◆ **Extrait présenté**:
Si au niveau atomique le temps et les durées nous sont incompréhensibles [1], plus nous remontons les couches et plus le temps devient palpable, jusqu'à s'étioler à nouveau vers l'infini. Il reste, certes, peut-être difficile d'appréhender l'infime fraction de seconde que nécessite une opération au niveau du CPU. Les secondes qui passent à afficher une page nous paraissent, elles, bien plus concrètes. De là, le temps de travail des développeurs et développeuses qui s'organise en itérations de quelques semaines [2] retrouve une échelle humaine, tout comme la liste des fonctionnalités prévues pour les quelques prochains mois. Parfois, le tout est planifié sur un trimestre, voire sur un semestre et parfois, en année — bien que personne n'y croit vraiment.
Ce passage de l'électronique à l'écrit, et de l'écrit au monde des idées produit un étirement du temps, à tel point qu'au plus haut niveau d'abstraction nous parlons en années, voire plus loin encore [3]. C'est là que se trouve le temps de l'architecture logicielle.
Si le court terme du développement se compte en jours, celui de l'architecture se compte en mois. Le moyen terme passe alors de quelques mois aux semestres, et le long terme [4] de l'ingénierie logicielle se transforme en plan de deux, trois, voire même cinq ans et plus pour l'architecture.
Non seulement le temps d'architecture s'étire au-delà des habitudes, il débute aussi bien avant le développement, puis continue en se transformant pendant ce dernier : s'il faut préparer l'avenir, il faut ensuite suivre et ajuster. Pour cela, l'architecture doit s'adapter sans que jamais ses principes et ses fondamentaux ne succombent aux nouveautés.
Tout cela pose de nombreuses difficultés aux ingénieur·e·s, puisqu'un temps qui s'étire, c'est aussi une boucle de feedback qui s'allonge : le moindre ajustement au réel, la moindre correction, le moindre changement de besoins nécessitent d'autant plus de ressources, de temps et d'énergie à mesure que l'âge de l'architecture augmente. Pour cela, le savoir et l'expérience sont cruciaux pour s'offrir, en amont même du développement, des options et des garde-fous.

◆ **Informations**:
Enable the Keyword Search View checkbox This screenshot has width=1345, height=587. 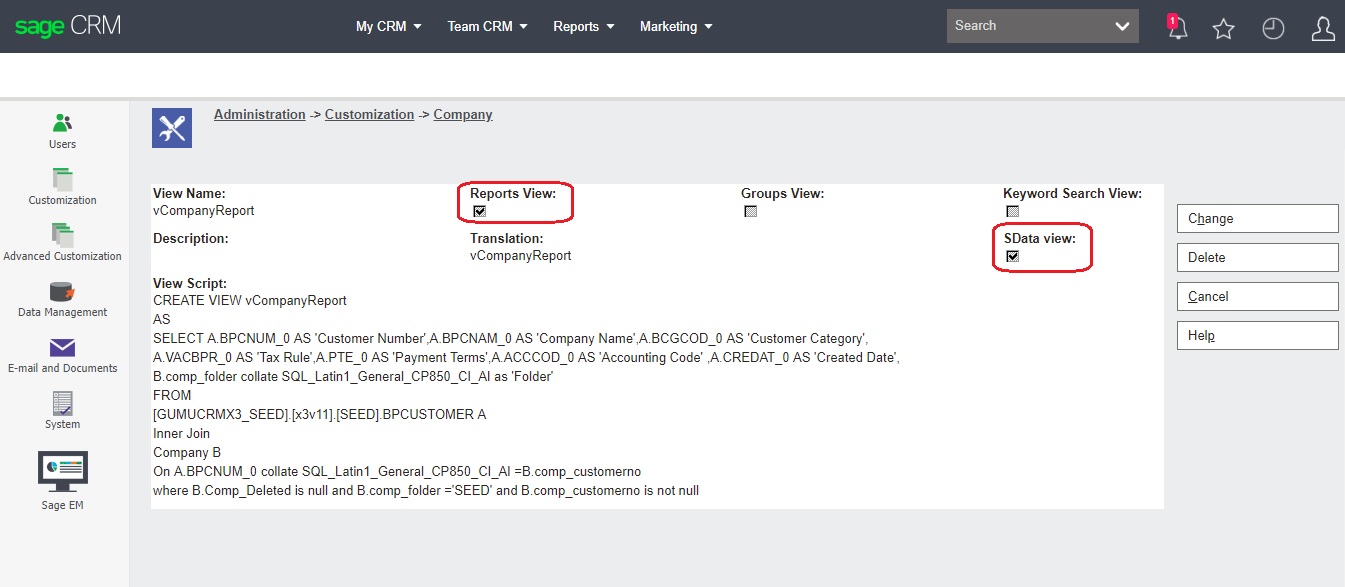(x=1013, y=210)
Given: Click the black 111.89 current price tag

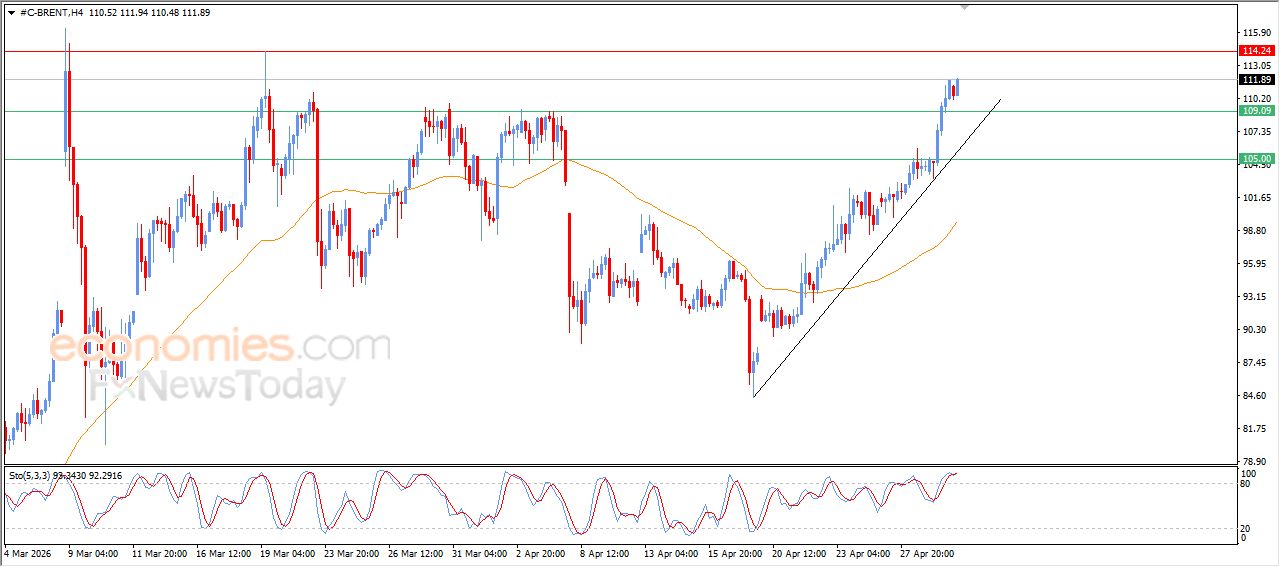Looking at the screenshot, I should pos(1256,80).
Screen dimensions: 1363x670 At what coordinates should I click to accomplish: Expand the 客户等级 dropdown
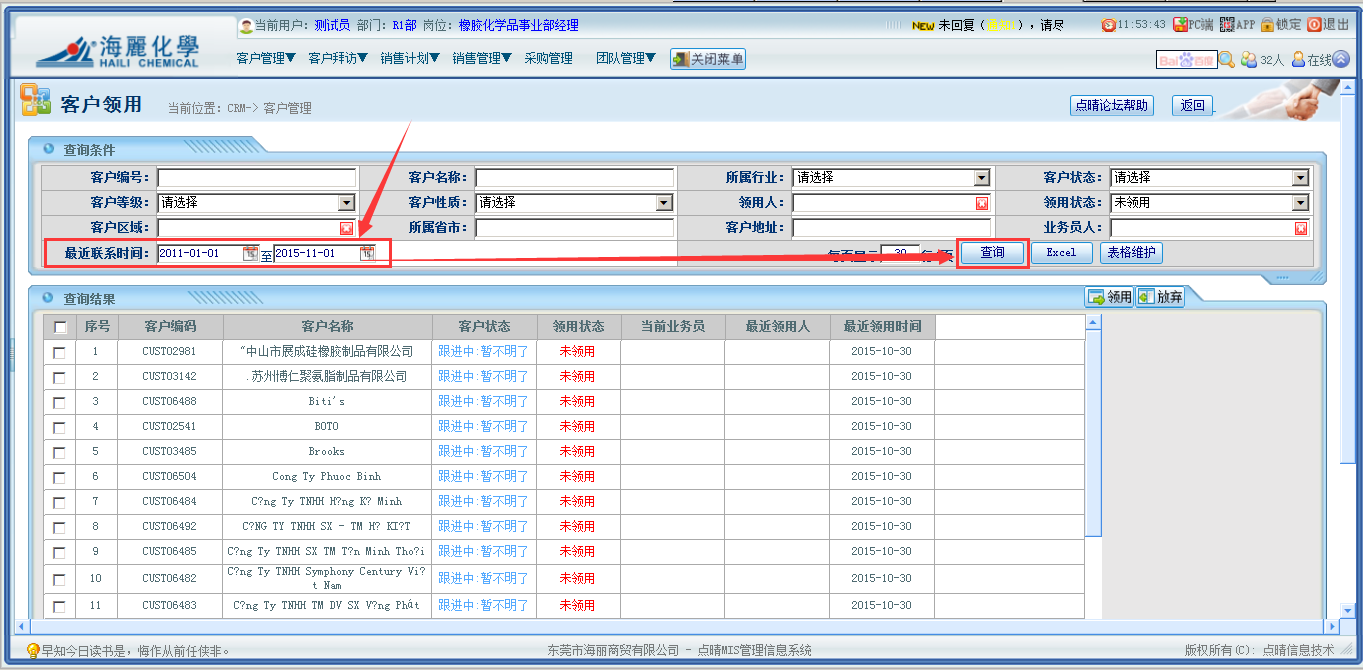click(346, 203)
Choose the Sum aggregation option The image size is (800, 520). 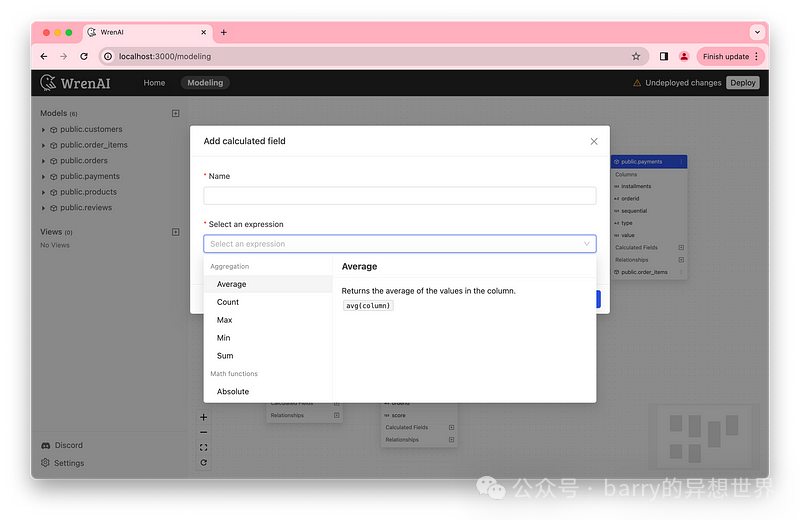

◆ **Travail demandé**:
- 1) D'après le texte sur le temps de l'architecture logicielle, en quelle unité se compte le court terme de l'architecture ?
- 2) Recopiez le texte sur le temps de l'architecture logicielle en commençant par "Si le court" et en poursuivant jusqu'à "succombent aux nouveautés.".
- 3) Écrivez la suite du texte sur le temps de l'architecture logicielle à partir de sa dernière phrase.

◆ **Corrigé de l'exercice**:
- 1) En mois.

- 2)
Si le court terme du développement se compte en jours, celui de l'architecture se compte en mois. Le moyen terme passe alors de quelques mois aux semestres, et le long terme [4] de l'ingénierie logicielle se transforme en plan de deux, trois, voire même cinq ans et plus pour l'architecture.
Non seulement le temps d'architecture s'étire au-delà des habitudes, il débute aussi bien avant le développement, puis continue en se transformant pendant ce dernier : s'il faut préparer l'avenir, il faut ensuite suivre et ajuster. Pour cela, l'architecture doit s'adapter sans que jamais ses principes et ses fondamentaux ne succombent aux nouveautés.

- 3)
Toute technique pour réduire la boucle de feedback est bonne à prendre, que ce soit par du prototypage, ou une définition claire du périmètre minimal requis. Cette quête est celle des réponses aux questions posées par l'architecture, et la recherche de preuves permettant de confirmer les hypothèses qui seront retenues. Tout cela a pour but qu'au lieu de remettre en cause l'architecture, le changement y trouve sa place naturelle, comme s'il avait toujours été prévu, comme si cet inconnu là était déjà connu d'avance !
C'est aussi un changement de perception du temps qui s'accompagne d'une bonne dose de gestion de la frustration : les choses ne se feront jamais aussi vite que nous le voudrions — l'architecture se rie des impatients. La dispersion des efforts est une menace constante, qui demande de la discipline et de la rigueur. Lorsqu'une urgence se présente, lorsque l'imprévu débarque, il faut savoir tenir bon, et savoir retrouver son chemin aux premiers signes d'une accalmie. Le temps d'architecture ne peut tolérer l'urgence permanente, sinon ce ne serait plus l'heure de l'architecture, ce serait celui du naufrage !
Si l'architecture logicielle est l'affaire de toutes et tous les ingénieur·e·s, vivre dans cette étrange dimension au temps distendu est le quotidien des architectes. Ces dernier·ière·s doivent d'ailleurs apprendre à traverser, dans un sens ou dans l'autre, le voile qui sépare le temps d'architecture du temps du développement. Cela rejoint, de façon très similaire, la nécessité qui s'impose à elleux de rapprocher le monde des idées du monde du logiciel — et vice-versa.